Saved data entries
****

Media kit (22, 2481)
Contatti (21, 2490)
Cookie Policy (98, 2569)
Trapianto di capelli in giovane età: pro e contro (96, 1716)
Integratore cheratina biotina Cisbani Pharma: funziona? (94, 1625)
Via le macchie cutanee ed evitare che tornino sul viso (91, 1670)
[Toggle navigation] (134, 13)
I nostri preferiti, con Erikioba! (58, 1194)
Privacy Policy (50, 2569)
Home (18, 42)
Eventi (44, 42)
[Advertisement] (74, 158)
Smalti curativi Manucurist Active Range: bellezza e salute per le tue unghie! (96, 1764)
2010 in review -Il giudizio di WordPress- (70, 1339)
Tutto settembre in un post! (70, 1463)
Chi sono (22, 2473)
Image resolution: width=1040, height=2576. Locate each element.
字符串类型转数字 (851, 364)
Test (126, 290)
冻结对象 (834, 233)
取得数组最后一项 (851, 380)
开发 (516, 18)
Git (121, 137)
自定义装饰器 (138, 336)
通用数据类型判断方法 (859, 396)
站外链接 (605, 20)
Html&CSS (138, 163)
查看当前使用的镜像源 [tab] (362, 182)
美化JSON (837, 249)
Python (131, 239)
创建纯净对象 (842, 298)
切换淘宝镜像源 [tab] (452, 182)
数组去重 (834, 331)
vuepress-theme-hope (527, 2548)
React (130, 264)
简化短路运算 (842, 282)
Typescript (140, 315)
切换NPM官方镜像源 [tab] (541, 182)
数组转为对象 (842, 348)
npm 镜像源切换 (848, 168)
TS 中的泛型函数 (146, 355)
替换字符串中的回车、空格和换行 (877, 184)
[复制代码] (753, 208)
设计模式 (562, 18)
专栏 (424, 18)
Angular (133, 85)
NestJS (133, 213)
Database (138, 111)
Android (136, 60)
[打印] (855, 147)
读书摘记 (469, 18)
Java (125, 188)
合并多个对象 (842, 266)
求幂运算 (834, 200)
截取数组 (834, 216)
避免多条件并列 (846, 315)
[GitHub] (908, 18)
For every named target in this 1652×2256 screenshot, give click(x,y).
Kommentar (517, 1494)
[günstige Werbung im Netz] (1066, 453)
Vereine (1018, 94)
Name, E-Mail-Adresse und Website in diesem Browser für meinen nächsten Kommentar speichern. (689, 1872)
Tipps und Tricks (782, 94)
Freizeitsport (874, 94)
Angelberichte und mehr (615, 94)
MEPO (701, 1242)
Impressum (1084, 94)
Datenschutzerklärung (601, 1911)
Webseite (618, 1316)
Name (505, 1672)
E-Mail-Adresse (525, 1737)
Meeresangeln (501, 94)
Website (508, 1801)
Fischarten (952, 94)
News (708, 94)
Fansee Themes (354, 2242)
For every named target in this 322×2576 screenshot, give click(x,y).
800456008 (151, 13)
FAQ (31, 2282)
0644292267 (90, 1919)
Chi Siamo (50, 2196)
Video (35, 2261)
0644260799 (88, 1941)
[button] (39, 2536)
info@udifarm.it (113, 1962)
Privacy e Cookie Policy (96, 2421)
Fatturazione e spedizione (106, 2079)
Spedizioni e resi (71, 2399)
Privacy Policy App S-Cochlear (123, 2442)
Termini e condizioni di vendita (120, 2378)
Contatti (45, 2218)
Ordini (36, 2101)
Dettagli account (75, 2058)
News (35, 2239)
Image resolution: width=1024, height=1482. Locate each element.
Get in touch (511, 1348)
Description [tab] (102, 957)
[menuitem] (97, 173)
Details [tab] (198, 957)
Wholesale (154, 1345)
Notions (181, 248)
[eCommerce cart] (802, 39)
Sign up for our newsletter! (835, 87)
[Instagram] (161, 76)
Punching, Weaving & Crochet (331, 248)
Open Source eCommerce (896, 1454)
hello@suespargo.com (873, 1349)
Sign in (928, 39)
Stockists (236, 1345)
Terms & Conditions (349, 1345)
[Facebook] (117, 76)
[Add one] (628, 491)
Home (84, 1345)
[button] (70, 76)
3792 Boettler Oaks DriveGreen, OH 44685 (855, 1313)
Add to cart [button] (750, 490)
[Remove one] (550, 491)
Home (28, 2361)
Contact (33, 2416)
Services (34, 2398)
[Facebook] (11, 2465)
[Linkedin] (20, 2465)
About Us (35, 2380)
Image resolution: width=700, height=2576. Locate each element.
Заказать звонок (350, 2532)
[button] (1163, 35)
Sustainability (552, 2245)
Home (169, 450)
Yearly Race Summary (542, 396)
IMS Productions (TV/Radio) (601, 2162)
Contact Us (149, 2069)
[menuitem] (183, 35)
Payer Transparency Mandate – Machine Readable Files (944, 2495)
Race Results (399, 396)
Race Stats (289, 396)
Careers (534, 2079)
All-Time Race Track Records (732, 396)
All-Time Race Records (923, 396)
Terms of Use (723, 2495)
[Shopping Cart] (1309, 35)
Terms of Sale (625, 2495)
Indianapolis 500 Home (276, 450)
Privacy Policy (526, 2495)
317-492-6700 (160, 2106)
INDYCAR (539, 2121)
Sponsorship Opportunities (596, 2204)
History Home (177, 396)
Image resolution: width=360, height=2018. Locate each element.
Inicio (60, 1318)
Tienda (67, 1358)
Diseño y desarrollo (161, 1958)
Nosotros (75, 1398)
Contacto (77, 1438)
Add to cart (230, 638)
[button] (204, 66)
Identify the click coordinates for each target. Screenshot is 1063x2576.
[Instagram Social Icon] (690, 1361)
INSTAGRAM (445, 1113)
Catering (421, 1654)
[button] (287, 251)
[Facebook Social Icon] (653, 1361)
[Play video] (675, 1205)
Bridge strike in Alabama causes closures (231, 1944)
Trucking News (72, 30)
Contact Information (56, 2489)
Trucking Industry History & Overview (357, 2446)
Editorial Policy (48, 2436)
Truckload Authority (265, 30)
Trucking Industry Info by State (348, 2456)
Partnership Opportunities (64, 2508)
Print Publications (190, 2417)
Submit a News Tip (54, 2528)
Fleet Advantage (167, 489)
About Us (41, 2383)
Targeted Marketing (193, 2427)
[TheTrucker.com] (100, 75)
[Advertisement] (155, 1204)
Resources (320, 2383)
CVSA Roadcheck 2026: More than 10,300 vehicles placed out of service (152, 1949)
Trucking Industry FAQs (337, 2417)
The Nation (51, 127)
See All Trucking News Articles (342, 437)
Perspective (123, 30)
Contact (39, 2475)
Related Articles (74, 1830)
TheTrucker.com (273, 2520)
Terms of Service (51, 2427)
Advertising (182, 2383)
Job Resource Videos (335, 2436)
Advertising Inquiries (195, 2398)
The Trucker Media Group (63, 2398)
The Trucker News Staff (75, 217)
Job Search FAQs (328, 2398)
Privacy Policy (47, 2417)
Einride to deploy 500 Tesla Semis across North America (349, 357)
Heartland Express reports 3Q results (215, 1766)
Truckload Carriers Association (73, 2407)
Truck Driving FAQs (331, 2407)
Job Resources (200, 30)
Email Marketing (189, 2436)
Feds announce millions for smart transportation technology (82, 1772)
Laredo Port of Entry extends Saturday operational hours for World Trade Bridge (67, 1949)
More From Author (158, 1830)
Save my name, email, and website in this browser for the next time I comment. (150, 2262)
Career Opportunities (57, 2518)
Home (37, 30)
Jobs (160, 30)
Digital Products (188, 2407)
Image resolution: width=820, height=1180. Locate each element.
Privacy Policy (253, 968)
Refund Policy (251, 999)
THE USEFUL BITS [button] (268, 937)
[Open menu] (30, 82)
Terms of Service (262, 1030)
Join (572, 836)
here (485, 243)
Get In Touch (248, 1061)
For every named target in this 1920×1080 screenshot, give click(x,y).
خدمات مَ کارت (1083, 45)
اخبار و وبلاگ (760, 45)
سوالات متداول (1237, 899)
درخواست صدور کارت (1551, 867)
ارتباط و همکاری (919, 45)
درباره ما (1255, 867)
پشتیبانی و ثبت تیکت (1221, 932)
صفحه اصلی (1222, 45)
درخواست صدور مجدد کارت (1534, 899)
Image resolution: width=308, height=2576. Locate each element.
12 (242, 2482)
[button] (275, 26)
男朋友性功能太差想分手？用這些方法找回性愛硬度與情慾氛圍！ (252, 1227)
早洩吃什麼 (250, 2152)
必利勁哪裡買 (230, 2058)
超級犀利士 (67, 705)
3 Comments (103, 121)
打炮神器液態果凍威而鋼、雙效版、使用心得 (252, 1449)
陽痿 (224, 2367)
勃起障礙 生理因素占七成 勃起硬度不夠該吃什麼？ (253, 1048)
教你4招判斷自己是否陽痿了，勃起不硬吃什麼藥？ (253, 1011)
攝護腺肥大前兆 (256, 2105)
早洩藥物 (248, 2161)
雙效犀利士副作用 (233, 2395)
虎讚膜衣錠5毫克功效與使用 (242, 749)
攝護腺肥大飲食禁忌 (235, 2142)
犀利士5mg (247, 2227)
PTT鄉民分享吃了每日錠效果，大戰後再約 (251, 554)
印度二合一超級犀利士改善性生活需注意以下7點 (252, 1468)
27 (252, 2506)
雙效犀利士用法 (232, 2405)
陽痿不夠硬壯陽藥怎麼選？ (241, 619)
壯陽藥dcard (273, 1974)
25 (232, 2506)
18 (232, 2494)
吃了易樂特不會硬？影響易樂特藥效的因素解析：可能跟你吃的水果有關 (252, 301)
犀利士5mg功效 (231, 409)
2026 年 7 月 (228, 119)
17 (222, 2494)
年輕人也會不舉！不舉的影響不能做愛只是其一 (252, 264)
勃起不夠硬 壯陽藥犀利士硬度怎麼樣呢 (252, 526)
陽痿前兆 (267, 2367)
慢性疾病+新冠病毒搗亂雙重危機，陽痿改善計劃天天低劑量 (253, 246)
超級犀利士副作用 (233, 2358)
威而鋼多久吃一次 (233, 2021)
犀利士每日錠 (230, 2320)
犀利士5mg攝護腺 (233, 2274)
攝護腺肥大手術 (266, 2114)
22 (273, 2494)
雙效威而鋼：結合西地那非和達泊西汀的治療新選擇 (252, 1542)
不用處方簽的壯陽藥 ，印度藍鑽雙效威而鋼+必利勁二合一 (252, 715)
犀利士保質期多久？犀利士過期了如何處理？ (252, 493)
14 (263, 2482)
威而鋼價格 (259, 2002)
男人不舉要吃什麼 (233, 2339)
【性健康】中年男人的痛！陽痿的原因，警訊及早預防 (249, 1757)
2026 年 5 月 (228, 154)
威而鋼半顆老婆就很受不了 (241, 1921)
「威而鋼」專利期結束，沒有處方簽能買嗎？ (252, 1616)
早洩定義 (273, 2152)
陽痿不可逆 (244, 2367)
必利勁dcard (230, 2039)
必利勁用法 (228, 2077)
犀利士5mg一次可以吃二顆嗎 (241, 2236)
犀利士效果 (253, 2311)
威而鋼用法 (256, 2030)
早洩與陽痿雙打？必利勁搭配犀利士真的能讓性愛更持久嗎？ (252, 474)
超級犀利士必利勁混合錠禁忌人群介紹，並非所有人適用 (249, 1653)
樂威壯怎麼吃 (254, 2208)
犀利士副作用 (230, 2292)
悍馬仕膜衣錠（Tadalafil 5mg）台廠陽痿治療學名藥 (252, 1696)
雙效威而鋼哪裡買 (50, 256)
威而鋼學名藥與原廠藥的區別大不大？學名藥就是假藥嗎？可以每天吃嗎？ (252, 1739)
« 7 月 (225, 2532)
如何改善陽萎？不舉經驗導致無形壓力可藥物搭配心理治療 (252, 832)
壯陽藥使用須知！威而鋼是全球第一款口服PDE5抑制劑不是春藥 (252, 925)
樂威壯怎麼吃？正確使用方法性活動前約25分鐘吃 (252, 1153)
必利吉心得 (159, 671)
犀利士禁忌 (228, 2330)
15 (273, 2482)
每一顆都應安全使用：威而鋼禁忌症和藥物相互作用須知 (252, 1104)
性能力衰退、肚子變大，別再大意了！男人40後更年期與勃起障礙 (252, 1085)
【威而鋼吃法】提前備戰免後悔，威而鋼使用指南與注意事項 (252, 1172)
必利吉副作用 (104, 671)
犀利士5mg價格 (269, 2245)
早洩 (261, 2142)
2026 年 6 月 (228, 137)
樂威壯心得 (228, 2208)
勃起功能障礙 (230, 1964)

****

Looking back over the data above, restate word for word the lines that begin at the line with "[打印] (855, 147)" and end at the line with "Vereine (1018, 94)", inclusive.

Solution for this problem:
[打印] (855, 147)
读书摘记 (469, 18)
Java (125, 188)
合并多个对象 (842, 266)
求幂运算 (834, 200)
截取数组 (834, 216)
避免多条件并列 (846, 315)
[GitHub] (908, 18)
For every named target in this 1652×2256 screenshot, give click(x,y).
Kommentar (517, 1494)
[günstige Werbung im Netz] (1066, 453)
Vereine (1018, 94)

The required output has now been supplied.